Many Angelenos have turned to food assistance programs to meet their nutritional needs. (Image source: iStock.)

More than 1 million L.A. County households are food insecure as of July

A USC Dornsife Public Exchange study finds nearly a third of Angelenos suffer from food insecurity — the highest rates since the COVID-19 pandemic began.
ByIleana Wachtel

Food insecurity rates continue to rise in Los Angeles County, reaching levels not seen since the onset of the COVID-19 pandemic in 2020.

A new study, spearheaded by Public Exchange at the USC Dornsife College of Letters, Arts and Sciences and based on survey data from the Understanding America Study, paints a dire picture.

A staggering 30% of county residents are grappling with food insecurity, marking a substantial 6 percentage-point increase from 2022, when the rate stood at 24%. This alarming trend has left more than a million households in the county struggling to put food on the table.

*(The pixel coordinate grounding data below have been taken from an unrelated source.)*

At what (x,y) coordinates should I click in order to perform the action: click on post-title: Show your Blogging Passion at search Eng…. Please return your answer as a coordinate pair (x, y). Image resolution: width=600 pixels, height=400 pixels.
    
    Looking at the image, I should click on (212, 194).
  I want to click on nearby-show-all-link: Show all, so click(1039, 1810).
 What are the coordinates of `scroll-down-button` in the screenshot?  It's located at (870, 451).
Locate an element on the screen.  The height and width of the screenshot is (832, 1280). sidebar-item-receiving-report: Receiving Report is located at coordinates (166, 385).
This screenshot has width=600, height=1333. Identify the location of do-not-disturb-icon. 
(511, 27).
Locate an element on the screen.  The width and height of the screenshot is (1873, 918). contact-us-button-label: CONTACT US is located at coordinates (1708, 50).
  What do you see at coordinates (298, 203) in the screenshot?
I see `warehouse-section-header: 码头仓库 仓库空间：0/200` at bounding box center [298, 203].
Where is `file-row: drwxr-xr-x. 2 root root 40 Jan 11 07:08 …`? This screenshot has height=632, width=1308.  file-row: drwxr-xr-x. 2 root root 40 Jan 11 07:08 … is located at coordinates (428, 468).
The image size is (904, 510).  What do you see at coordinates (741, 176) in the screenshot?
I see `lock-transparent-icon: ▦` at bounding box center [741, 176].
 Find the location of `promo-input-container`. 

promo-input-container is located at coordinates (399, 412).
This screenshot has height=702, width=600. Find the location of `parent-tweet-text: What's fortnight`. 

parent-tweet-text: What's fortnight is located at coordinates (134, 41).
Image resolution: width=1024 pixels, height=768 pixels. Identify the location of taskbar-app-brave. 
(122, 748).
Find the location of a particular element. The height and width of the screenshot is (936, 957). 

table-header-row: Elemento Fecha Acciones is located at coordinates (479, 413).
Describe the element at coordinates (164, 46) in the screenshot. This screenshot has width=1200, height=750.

Notably, the data showed a surge in food insecurity among low-income residents, from 37% in 2022 to a high of 44% in July 2023. This figure mirrors the highest rate recorded during the COVID-19 pandemic in 2020.

At the pandemic’s outset, USC’s researchers documented a spike of 42% in food insecurity levels among low-income households. This rate dropped back to a pre-pandemic level of 28% in 2021, driven in part by substantial government assistance initiatives. These include a pandemic-era increase in allotment amounts for Supplemental Nutrition Assistance Program benefits, known as CalFresh in California and commonly referred to as food stamps.

These higher allotments expired this March, with the average household benefits in Los Angeles County dropping from $470 a month in December 2022 to $299 a month in July 2023. This study shows that the percentage of CalFresh benefit recipients who were food insecure increased 14% during this time, rising from 36% to 50%.

 “This reduction in food stamp dollars directly coincides with a spike in food insecurity,” said lead researcher Kayla de la Haye, director of the Institute for Food System Equity at the USC Dornsife Center for Economic and Social Research. “At a time when food prices are high, the current CalFresh benefits are not enough to meet the food needs of many L.A. County residents, and this program is no longer combatting food insecurity as effectively as it once did.”

The study also underscores the persistent and substantial disparities in food insecurity rates among residents of the county’s Hispanic and Black communities. These rates stand at 38%, more than double the rate among white residents, which now stands at 16%.

Moreover, there has been a notable rise in the number of individuals turning to food pantries to meet their nutritional needs.

To address the escalating food insecurity crisis, de la Haye and her team recommend urgent measures, including expanding participation and benefit levels in government food assistance programs, supporting efforts to lower food prices, and providing stronger support for food banks and pantries to bridge immediate needs and address the gaps left unattended by other initiatives.